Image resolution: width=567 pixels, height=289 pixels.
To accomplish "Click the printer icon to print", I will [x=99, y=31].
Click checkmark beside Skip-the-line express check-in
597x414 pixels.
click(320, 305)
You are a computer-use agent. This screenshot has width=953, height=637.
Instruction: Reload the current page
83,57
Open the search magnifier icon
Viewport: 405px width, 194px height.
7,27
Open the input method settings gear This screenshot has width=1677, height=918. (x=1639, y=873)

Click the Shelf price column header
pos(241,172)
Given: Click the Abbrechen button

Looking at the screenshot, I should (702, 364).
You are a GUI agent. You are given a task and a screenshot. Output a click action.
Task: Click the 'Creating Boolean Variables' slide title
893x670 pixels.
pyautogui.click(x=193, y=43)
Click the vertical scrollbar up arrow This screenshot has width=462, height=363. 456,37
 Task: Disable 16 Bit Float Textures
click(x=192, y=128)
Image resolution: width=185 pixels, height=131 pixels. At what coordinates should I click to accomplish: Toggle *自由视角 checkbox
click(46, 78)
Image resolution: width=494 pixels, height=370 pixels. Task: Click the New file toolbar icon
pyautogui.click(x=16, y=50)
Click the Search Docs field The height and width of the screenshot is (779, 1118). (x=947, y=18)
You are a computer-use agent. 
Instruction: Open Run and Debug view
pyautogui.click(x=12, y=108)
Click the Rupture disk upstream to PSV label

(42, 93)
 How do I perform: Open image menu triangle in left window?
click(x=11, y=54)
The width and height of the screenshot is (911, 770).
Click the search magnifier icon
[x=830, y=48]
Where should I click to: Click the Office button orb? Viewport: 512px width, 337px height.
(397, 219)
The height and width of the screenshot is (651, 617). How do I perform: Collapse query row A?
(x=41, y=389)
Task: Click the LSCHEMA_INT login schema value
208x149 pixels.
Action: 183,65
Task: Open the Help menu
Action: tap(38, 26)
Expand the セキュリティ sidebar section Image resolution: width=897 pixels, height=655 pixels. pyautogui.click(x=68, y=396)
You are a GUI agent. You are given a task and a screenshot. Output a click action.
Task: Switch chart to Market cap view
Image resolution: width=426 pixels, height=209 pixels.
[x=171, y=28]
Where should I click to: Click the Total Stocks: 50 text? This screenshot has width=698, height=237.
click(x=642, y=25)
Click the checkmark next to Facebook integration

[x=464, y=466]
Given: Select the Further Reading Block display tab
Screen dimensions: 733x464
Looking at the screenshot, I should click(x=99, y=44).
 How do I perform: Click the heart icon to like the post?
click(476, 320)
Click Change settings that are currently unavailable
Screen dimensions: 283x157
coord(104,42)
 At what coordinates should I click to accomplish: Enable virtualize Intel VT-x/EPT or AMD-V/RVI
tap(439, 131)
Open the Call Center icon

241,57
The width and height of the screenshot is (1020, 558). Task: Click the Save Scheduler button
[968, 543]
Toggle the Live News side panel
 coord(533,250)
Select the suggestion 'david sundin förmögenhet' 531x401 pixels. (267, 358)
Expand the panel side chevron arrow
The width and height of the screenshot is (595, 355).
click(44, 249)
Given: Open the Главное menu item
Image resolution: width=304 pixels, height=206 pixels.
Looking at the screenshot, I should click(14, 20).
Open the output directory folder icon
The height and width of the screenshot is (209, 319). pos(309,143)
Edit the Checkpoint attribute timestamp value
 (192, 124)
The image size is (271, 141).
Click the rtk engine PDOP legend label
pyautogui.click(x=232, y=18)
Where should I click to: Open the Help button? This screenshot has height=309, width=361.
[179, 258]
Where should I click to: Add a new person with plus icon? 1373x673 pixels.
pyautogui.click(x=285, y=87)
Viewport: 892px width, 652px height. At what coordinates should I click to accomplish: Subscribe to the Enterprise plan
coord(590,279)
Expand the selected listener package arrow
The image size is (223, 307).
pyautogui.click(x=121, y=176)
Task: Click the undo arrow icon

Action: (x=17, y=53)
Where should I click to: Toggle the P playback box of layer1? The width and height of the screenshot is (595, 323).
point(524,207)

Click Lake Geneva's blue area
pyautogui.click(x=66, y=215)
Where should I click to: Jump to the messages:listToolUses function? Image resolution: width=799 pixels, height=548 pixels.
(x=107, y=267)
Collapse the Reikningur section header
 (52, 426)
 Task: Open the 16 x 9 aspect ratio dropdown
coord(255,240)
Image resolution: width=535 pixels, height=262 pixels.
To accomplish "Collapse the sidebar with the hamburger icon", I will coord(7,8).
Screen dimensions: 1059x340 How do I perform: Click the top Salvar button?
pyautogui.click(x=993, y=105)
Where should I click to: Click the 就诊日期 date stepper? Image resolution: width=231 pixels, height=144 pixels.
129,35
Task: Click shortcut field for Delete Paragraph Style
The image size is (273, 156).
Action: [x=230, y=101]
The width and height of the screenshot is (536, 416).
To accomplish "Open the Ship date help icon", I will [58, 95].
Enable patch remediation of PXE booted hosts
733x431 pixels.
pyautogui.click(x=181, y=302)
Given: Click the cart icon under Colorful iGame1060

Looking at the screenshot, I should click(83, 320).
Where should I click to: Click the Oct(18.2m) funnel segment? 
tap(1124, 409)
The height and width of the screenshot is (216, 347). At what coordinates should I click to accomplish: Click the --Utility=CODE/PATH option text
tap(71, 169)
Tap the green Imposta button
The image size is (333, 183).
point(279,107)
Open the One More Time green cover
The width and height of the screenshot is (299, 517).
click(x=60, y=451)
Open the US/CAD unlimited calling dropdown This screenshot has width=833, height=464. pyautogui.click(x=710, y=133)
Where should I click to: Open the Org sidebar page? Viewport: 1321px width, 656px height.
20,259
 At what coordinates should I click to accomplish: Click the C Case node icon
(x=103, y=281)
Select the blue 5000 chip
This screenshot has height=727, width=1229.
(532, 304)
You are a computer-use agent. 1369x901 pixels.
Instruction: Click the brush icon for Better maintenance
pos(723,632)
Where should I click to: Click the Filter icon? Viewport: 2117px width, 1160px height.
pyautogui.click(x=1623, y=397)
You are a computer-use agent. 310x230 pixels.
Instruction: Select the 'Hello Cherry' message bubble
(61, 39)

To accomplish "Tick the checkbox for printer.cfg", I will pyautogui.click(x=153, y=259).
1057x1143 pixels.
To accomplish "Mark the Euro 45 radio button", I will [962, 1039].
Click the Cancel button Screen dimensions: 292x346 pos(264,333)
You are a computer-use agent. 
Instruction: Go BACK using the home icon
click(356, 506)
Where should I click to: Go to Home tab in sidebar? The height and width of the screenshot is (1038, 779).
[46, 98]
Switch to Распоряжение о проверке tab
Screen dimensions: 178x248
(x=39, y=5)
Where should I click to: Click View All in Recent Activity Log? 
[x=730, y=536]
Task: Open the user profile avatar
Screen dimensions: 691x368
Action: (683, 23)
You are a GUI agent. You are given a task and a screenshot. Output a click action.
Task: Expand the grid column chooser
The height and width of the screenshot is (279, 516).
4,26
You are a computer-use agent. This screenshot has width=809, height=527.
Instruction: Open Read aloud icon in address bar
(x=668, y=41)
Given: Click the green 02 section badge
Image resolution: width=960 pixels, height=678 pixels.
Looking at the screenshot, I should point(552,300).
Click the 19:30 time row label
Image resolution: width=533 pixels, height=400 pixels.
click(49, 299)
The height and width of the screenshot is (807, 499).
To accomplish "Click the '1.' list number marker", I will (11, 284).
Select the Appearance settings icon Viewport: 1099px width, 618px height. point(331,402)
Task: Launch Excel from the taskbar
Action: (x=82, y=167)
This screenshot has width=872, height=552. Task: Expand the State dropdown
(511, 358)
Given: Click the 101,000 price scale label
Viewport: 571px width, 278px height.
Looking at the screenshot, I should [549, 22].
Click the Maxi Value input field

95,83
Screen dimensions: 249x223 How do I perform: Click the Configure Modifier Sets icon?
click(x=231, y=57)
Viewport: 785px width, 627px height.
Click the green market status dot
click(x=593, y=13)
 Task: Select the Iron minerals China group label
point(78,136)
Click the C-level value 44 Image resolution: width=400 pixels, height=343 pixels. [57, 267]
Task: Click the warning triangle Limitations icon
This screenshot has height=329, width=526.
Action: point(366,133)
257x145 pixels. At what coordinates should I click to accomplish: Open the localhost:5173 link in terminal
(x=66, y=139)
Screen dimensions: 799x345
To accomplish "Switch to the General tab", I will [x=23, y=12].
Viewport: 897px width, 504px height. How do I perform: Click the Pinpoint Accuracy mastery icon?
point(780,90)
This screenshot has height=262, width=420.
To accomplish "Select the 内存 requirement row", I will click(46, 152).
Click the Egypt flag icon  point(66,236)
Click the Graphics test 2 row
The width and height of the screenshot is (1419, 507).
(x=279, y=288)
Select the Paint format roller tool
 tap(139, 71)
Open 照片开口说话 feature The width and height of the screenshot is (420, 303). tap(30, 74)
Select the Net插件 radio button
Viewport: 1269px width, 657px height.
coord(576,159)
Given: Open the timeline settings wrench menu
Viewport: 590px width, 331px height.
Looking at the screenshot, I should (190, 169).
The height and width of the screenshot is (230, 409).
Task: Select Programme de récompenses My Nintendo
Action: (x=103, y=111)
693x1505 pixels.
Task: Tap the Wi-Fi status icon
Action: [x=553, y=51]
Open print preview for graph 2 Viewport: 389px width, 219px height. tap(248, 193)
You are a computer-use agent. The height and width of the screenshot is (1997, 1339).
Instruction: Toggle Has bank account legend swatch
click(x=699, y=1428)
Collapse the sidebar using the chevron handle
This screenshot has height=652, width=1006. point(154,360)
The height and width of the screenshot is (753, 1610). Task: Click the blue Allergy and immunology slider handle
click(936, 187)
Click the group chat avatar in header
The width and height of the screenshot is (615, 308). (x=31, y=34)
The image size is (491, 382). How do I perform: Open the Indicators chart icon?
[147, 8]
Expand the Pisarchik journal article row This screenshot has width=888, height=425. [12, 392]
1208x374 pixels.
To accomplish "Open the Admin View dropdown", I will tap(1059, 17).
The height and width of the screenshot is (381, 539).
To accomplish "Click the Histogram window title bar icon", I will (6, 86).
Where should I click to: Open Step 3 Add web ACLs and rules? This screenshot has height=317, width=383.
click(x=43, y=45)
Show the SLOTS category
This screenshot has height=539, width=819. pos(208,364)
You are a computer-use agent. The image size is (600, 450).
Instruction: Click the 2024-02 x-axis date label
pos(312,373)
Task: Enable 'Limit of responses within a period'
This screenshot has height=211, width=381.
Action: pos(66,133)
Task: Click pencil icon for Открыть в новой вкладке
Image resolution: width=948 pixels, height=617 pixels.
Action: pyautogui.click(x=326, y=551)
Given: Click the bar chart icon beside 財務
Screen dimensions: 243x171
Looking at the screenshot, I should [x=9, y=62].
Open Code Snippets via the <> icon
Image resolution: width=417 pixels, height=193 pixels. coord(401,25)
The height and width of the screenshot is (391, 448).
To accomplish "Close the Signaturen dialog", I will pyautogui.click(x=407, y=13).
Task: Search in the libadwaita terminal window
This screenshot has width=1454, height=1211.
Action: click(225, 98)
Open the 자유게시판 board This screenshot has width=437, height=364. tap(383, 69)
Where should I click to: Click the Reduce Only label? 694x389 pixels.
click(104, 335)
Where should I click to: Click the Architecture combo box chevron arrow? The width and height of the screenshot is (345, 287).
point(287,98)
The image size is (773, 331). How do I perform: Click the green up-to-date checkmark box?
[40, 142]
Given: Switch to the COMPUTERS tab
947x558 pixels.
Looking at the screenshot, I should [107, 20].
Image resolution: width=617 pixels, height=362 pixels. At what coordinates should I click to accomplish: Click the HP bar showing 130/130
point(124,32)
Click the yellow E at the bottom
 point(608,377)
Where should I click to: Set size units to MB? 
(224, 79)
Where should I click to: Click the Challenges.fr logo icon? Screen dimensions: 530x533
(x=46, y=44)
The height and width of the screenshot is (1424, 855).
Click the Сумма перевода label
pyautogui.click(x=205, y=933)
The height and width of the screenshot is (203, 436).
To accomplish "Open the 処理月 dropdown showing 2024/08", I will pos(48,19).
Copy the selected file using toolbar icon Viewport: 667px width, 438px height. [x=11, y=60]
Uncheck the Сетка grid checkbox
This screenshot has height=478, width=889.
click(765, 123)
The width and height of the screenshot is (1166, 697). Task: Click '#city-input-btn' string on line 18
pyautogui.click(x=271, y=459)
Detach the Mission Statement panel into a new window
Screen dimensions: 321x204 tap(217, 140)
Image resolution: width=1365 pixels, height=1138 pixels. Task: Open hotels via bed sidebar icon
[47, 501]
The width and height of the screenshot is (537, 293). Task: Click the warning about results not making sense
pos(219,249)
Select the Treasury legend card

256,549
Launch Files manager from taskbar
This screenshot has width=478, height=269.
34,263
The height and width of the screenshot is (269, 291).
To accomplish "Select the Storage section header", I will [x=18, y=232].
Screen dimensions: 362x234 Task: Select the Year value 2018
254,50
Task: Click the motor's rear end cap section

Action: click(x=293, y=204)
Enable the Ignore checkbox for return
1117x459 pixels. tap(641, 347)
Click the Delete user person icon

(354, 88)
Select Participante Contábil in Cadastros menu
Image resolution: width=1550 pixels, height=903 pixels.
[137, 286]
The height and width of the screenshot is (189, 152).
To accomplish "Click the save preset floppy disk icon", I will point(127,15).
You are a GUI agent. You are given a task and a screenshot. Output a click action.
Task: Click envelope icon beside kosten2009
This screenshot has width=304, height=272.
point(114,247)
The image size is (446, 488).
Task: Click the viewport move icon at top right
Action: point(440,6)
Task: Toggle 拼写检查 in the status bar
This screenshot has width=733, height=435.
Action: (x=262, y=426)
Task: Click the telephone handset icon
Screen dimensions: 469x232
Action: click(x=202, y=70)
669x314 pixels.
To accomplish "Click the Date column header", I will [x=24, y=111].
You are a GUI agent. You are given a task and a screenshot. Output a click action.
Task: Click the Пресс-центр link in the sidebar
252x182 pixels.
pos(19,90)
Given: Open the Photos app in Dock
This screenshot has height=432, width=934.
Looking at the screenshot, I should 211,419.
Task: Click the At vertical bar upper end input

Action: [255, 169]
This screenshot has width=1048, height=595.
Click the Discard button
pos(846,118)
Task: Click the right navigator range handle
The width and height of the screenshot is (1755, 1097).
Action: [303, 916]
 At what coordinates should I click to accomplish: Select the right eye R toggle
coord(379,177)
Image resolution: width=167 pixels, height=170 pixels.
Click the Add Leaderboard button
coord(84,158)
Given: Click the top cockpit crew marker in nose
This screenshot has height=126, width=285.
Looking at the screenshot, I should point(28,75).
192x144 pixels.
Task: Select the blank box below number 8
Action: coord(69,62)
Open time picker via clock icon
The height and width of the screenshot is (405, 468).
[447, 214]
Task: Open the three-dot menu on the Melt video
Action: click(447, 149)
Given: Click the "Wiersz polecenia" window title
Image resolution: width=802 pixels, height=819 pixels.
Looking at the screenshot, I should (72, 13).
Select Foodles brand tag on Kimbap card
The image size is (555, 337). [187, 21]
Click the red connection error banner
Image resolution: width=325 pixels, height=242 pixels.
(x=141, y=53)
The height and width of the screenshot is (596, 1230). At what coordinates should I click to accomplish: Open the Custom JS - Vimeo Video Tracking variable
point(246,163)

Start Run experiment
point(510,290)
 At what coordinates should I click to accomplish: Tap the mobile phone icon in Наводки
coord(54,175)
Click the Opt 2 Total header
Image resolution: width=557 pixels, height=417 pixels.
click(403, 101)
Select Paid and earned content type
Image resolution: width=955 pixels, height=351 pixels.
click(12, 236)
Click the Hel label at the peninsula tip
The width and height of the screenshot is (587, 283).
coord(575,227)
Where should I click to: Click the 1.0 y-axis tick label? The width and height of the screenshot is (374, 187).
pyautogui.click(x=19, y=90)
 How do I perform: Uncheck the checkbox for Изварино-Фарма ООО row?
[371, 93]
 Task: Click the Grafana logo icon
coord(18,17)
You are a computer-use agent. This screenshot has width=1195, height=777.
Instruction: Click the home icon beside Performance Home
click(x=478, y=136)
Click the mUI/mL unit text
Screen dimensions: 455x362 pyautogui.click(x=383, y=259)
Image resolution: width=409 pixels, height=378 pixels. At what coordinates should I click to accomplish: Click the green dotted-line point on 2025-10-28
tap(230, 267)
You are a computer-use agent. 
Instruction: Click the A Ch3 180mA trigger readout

WORK REQUEST: Answer with a single number: the count of lines above that contain the string "title".

ANSWER SECTION: 3